Et tous deux restèrent muets d’étonnement.

— … J’en garderai quelques anneaux, comme souvenir de la bravoure qui lui a mérité ce présent, et le surplus me fournira le moyen de suivre la carrière où il a acquis tant de gloire.

— Mon Dieu ! monsieur Henry, ne savez-vous donc pas que mon maître la porte tous les dimanches ? lui fit observer Alison.

— Les dimanches et les samedis, toutes les fois que je mets mon habit de velours noir, ajouta M. Milnwood. Au surplus, j’ai entendu dire à Wylie Mac-Trickit que ce genre de propriété ne se transmet pas par la ligne directe dans l’ordre de succession, qu’elle revient de droit au chef de la famille. — Savez-vous qu’elle a trois mille anneaux ? J’en suis sûr, je les ai comptés mille fois. Elle vaut trois cents livres sterling.

— C’est plus qu’il ne me faut. Monsieur.
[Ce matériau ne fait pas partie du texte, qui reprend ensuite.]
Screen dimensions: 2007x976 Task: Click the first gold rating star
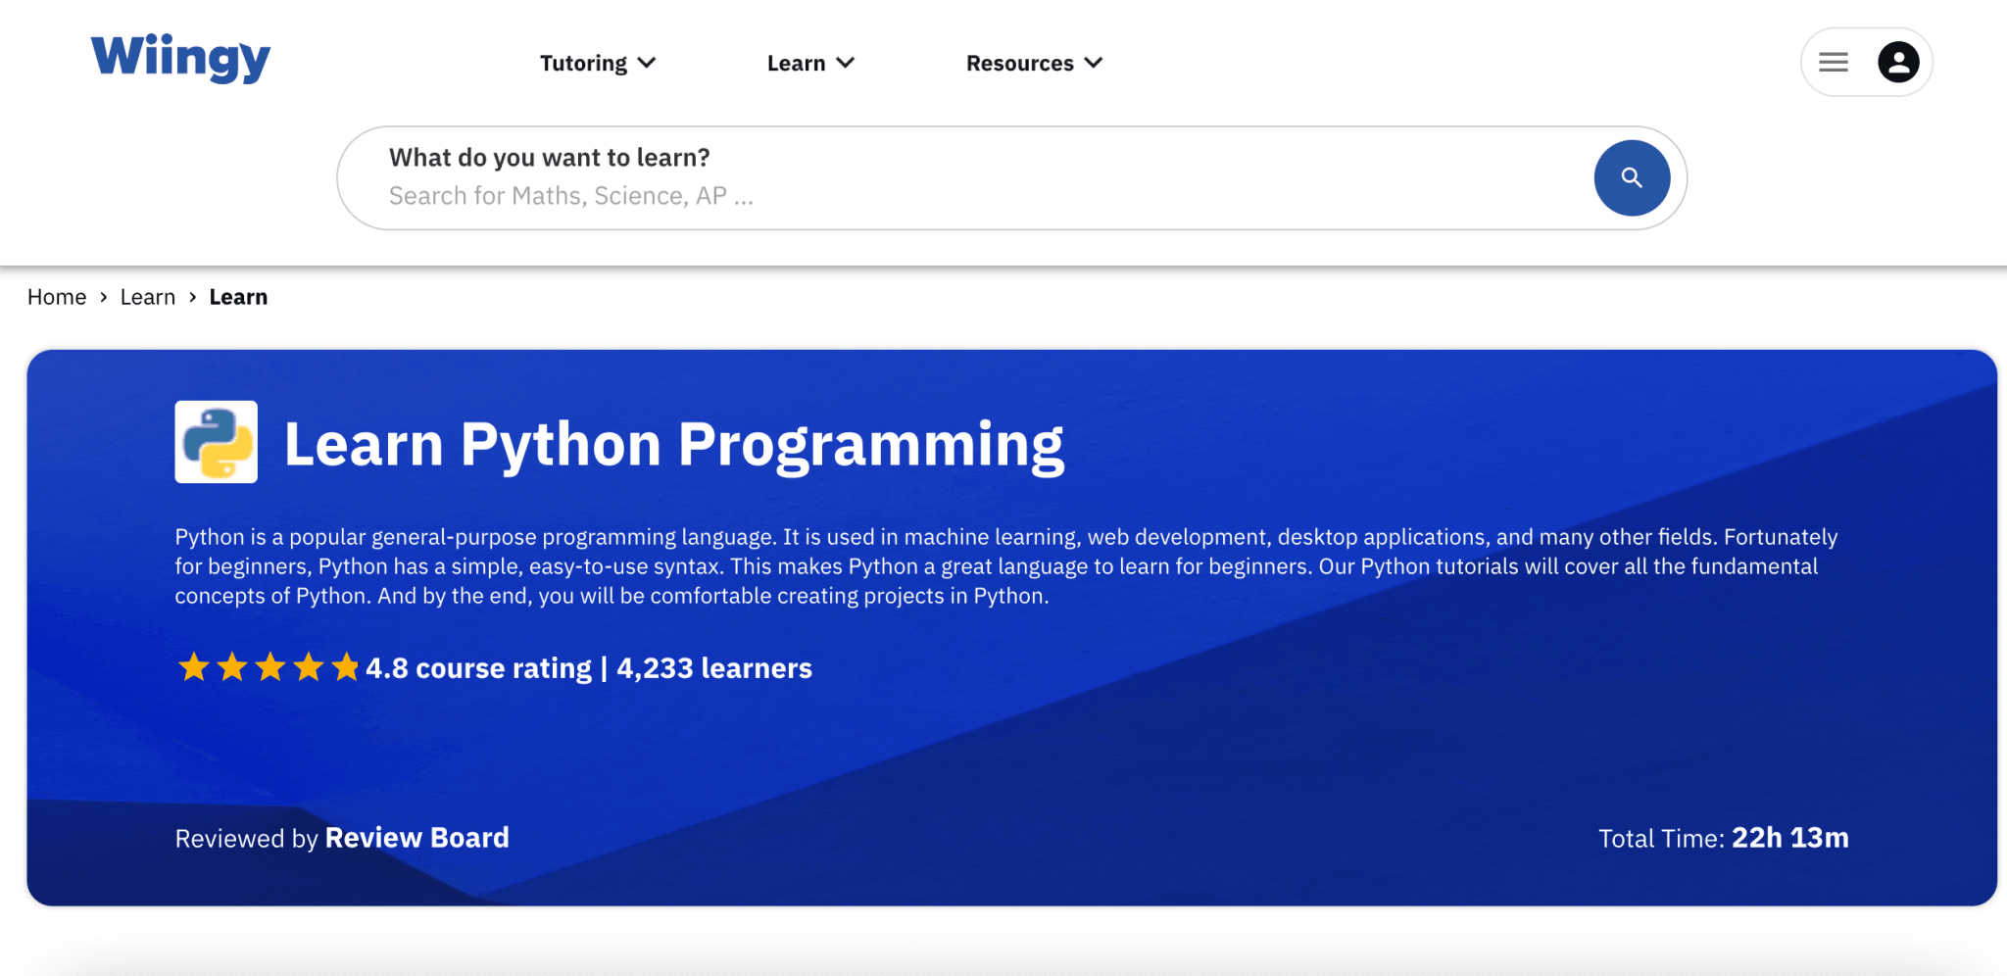tap(194, 668)

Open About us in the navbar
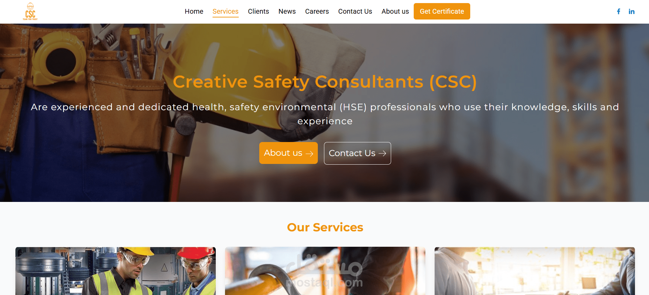tap(395, 11)
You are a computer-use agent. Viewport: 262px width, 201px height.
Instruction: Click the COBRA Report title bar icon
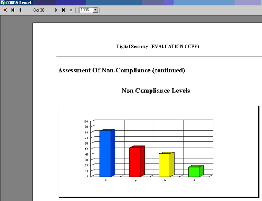click(3, 3)
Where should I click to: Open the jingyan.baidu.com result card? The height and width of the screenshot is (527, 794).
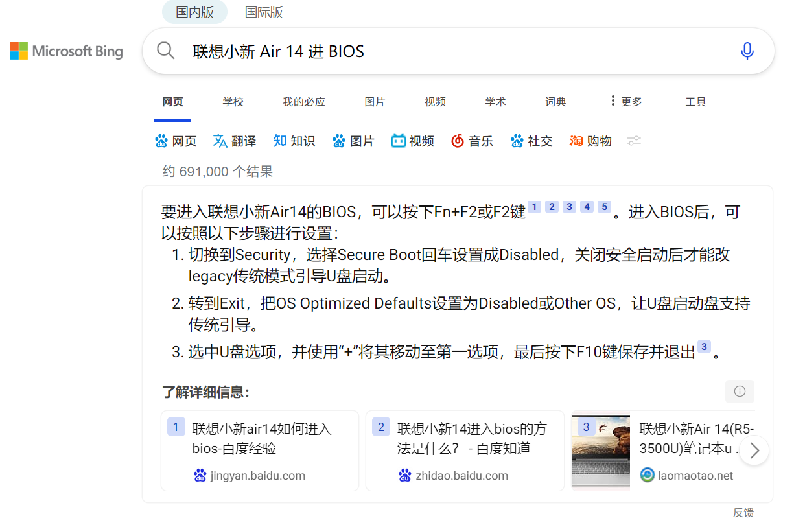coord(259,450)
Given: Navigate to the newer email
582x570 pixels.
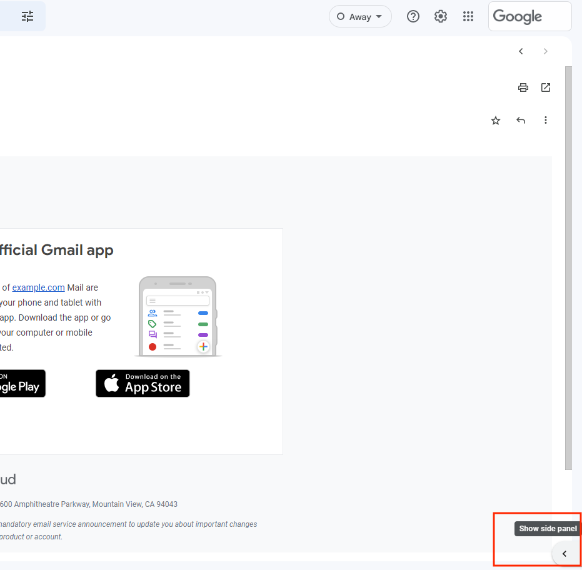Looking at the screenshot, I should click(521, 51).
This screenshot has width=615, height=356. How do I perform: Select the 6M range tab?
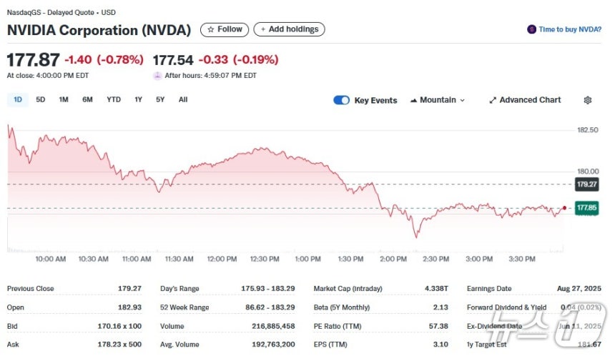87,99
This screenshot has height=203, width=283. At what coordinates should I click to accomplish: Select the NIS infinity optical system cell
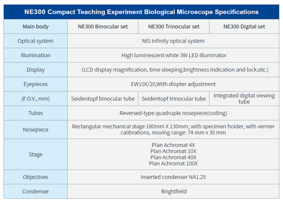(173, 41)
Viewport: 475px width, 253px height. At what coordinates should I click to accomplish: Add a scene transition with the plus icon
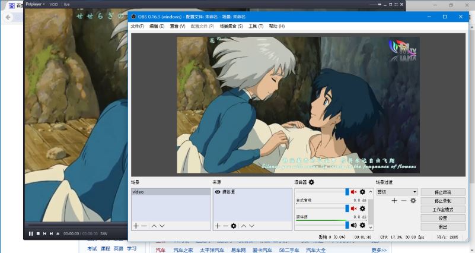[394, 201]
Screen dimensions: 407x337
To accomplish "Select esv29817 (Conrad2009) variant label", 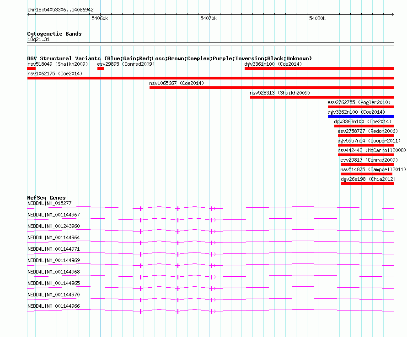I will 369,160.
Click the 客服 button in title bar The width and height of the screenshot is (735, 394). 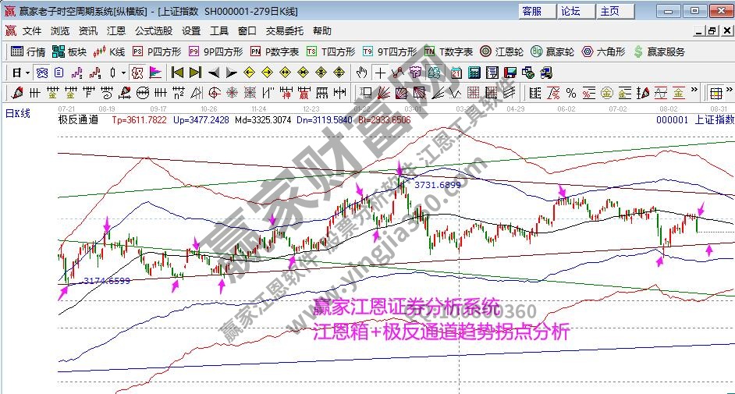[532, 11]
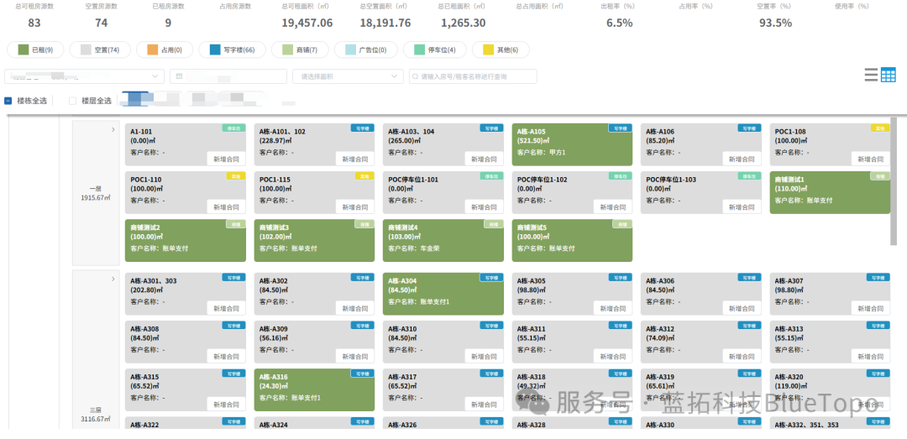Switch to list view icon
Screen dimensions: 907x439
871,75
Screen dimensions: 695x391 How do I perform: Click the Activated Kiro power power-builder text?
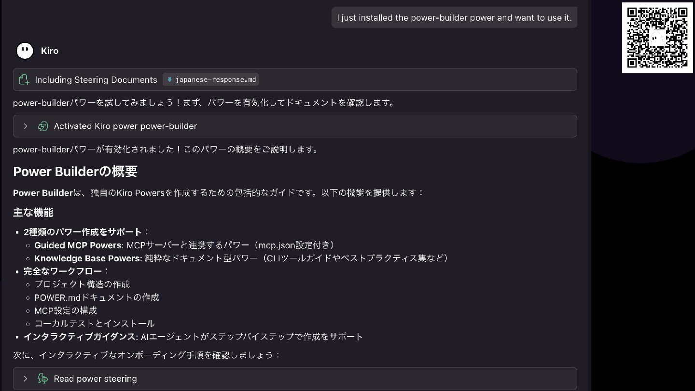(x=125, y=126)
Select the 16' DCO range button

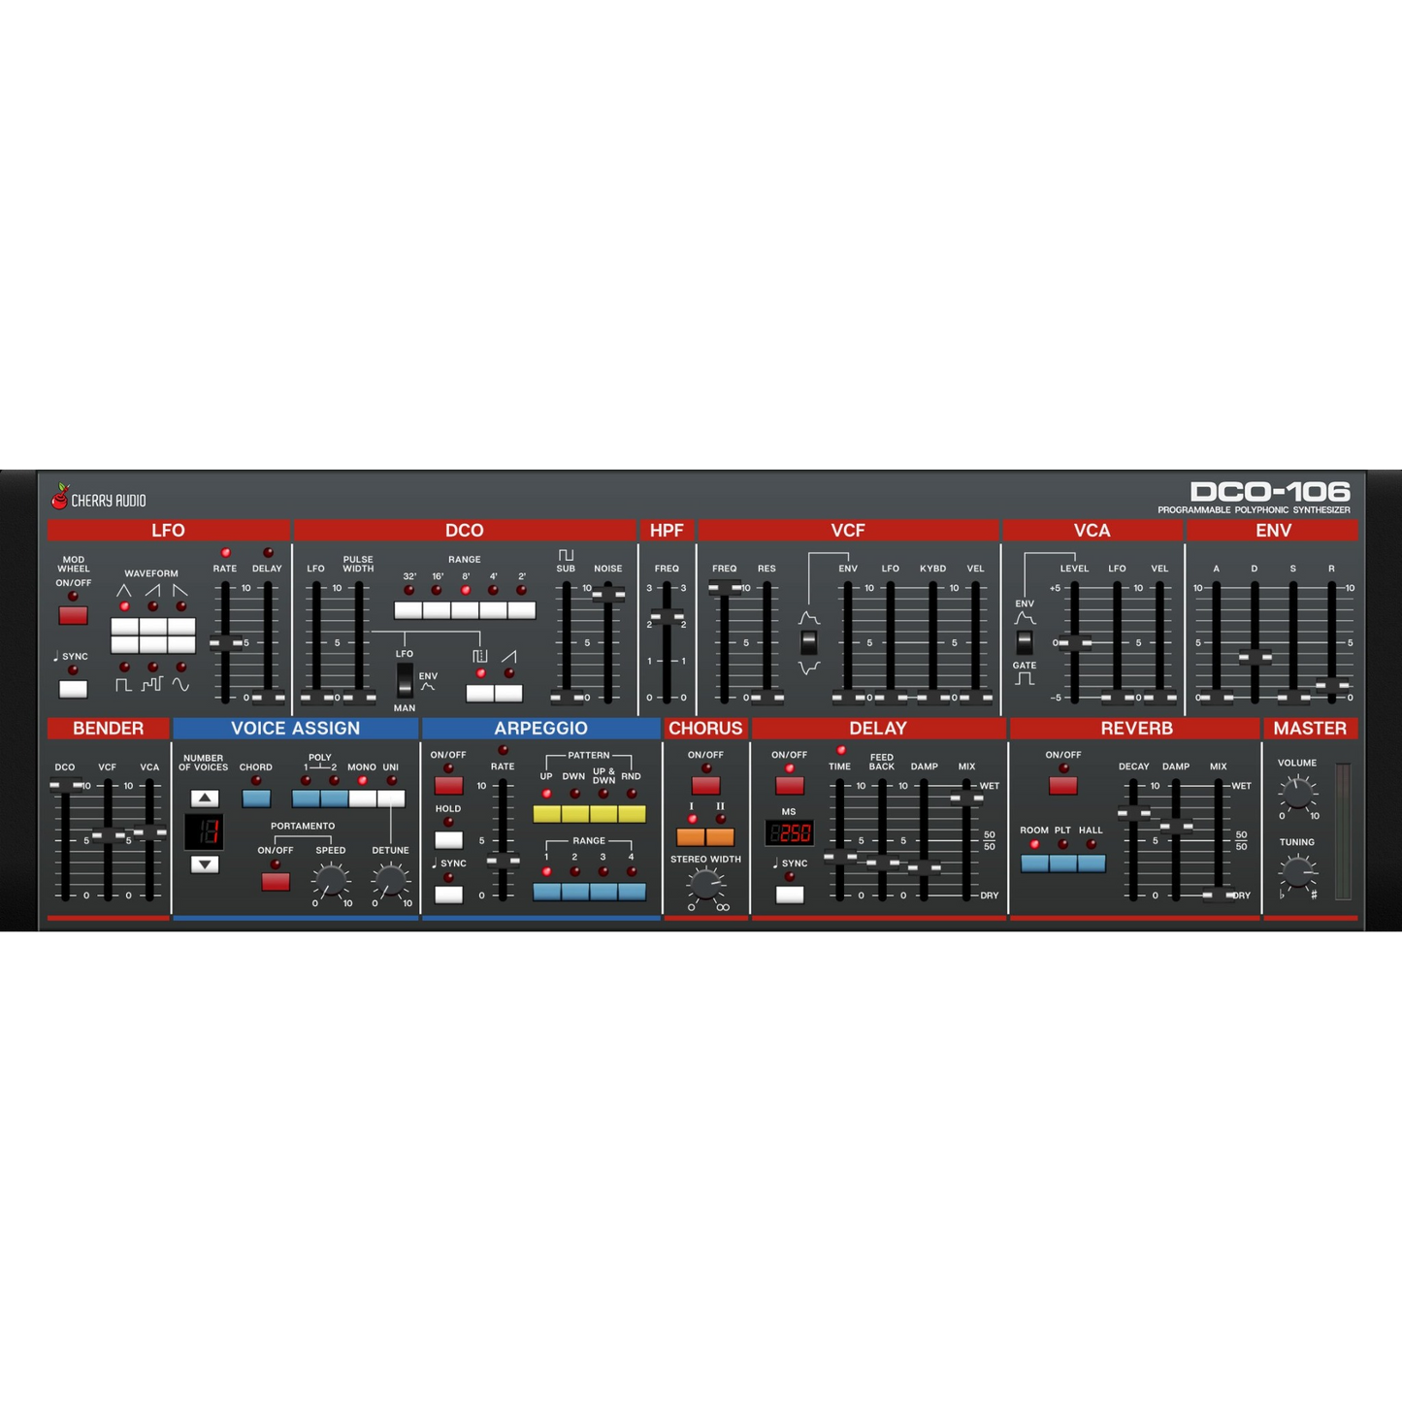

Si vous voulez me donner le tiers de cette somme, et cinq anneaux de la chaîne, le surplus sera un faible dédommagement de la dépense que je vous ai occasionnée.

— Ce jeune homme a le cerveau tout à fait dérangé ! Grand Dieu ! que deviendra la maison de Milnwood quand je n’existerai plus ? ce jeune prodigue vendrait la couronne d’Écosse s’il la tenait.

— Écoutez, Monsieur, dit à demi-voix la vieille femme à son maître, c’est un peu votre faute. Vous voulez le tenir de trop court. Sa dépense chez Niel, par exemple, eh bien, il faut la payer.

— Si elle excède deux dollars, je ne veux pas en entendre parler.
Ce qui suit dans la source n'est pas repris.